Current Trends in High Performance Computing and Challenges for the Future with Jack Dongarra
In this talk we examine how high performance computing has changed over the last 10 years and look toward the future in terms of trends. These changes have had and will continue to have a major impact on our numerical scientific software. A new generation of software libraries and algorithms are needed for the effective and reliable use of (wide area) dynamic, distributed and parallel environments. Some of the software and algorithm challenges have already been encountered, such as management of communication and memory hierarchies through a combination of compile-time and run-time techniques, but the increased scale of computation, depth of memory hierarchies, range of latencies, and increased run-time environment variability will make these problems much harder.

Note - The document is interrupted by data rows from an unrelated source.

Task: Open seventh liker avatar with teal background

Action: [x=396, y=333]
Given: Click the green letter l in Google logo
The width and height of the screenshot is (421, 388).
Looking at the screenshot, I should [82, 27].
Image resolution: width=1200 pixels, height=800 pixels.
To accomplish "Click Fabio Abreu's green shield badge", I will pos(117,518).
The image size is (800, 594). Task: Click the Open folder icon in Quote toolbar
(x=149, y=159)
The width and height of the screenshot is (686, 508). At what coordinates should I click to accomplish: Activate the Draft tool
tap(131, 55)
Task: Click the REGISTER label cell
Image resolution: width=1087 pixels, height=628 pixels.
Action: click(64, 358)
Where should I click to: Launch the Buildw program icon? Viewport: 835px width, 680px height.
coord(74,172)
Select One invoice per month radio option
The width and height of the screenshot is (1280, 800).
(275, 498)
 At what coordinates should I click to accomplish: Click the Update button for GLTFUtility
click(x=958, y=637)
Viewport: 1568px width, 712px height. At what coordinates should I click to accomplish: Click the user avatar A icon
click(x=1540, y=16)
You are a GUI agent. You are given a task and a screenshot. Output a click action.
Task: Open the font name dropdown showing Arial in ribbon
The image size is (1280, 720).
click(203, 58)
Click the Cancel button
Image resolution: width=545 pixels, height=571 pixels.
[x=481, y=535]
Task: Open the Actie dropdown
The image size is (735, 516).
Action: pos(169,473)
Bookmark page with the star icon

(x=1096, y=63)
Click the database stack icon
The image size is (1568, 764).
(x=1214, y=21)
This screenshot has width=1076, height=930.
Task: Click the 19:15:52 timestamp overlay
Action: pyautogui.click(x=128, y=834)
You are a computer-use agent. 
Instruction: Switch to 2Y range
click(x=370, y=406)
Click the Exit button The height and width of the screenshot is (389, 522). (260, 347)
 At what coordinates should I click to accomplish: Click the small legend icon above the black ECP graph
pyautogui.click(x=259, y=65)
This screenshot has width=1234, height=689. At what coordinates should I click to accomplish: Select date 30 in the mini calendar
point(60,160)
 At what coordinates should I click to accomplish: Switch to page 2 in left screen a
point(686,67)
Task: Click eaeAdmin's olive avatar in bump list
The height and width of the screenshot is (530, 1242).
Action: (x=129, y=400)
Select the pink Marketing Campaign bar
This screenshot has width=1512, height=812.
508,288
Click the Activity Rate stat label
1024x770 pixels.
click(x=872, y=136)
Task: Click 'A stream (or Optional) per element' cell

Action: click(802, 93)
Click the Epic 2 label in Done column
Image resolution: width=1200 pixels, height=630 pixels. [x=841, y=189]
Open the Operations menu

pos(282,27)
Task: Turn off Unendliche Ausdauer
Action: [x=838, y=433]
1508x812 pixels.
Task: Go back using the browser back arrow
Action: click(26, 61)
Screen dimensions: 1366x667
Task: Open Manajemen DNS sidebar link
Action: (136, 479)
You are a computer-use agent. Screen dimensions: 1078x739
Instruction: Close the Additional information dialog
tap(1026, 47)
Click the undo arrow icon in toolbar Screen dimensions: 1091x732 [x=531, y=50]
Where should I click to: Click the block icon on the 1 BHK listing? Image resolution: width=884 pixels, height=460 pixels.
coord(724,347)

Jack Dongarra received a B.S. in Mathematics from Chicago State University in 1972 and an M.S. in Computer Science from the Illinois Institute of Technology in 1973. He received his Ph.D. in Applied Mathematics from the University of New Mexico in 1980. Jack worked at the Argonne National Laboratory until 1989, becoming a senior scientist. He now holds an appointment as University Distinguished Professor of Computer Science in the Electrical Engineering and Computer Science Department at the University of Tennessee and holds the title of Distinguished Research Staff in the Computer Science and Mathematics Division at Oak Ridge National Laboratory (ORNL); Turing Fellow at Manchester University; an Adjunct Professor in the Computer Science Department at Rice University; and a Faculty Fellow of the Texas A&M University's Institute for Advanced Study. He is the director of the Innovative Computing Laboratory at the University of Tennessee. He is also the director of the Center for Information Technology Research at the University of Tennessee, which coordinates and facilitates IT research efforts at the University. Jack specializes in numerical algorithms in linear algebra, parallel computing, the use of advanced-computer architectures, programming methodology, and tools for parallel computers. His research includes the development, testing and documentation of high-quality mathematical software. He has contributed to the design and implementation of the following open source software packages and systems: EISPACK, LINPACK, the BLAS, LAPACK, ScaLAPACK, Netlib, PVM, MPI, NetSolve, Top500, ATLAS, and PAPI. He has published approximately 200 articles, papers, reports, and technical memoranda and he is coauthor of several books. He is a Fellow of the AAAS, ACM, IEEE, and SIAM, a foreign member of the Russian Academy of Sciences, and a member of the U.S. National Academy of Engineering.